- Stored records
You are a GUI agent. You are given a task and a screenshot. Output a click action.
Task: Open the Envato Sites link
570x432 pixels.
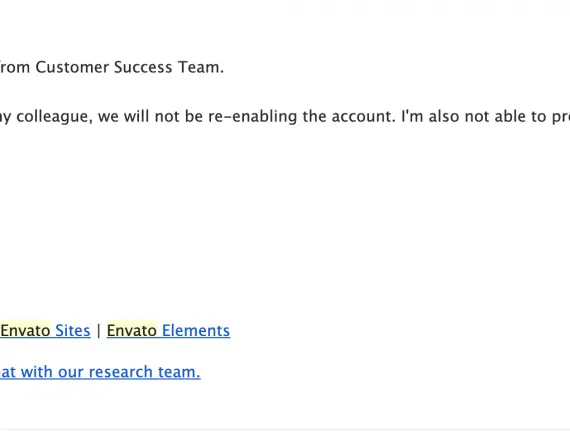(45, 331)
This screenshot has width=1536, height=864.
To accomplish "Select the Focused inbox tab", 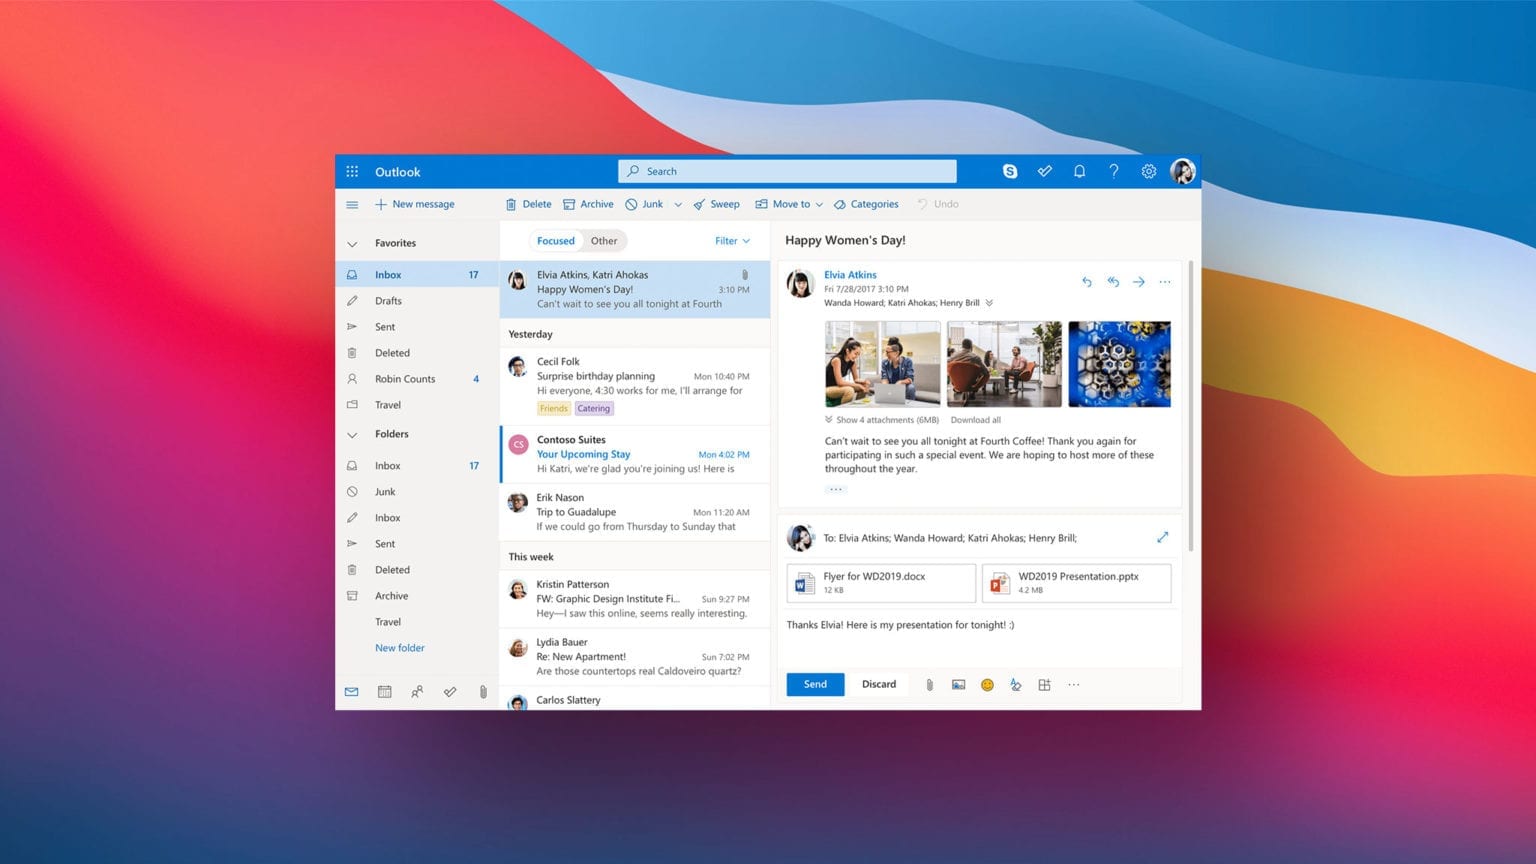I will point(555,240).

- YOUR OBJECTIVE
Please give a count of the lines in the records where the word "screenshot" occurs, with nothing besides it.

- SOLUTION TO THIS EXERCISE
2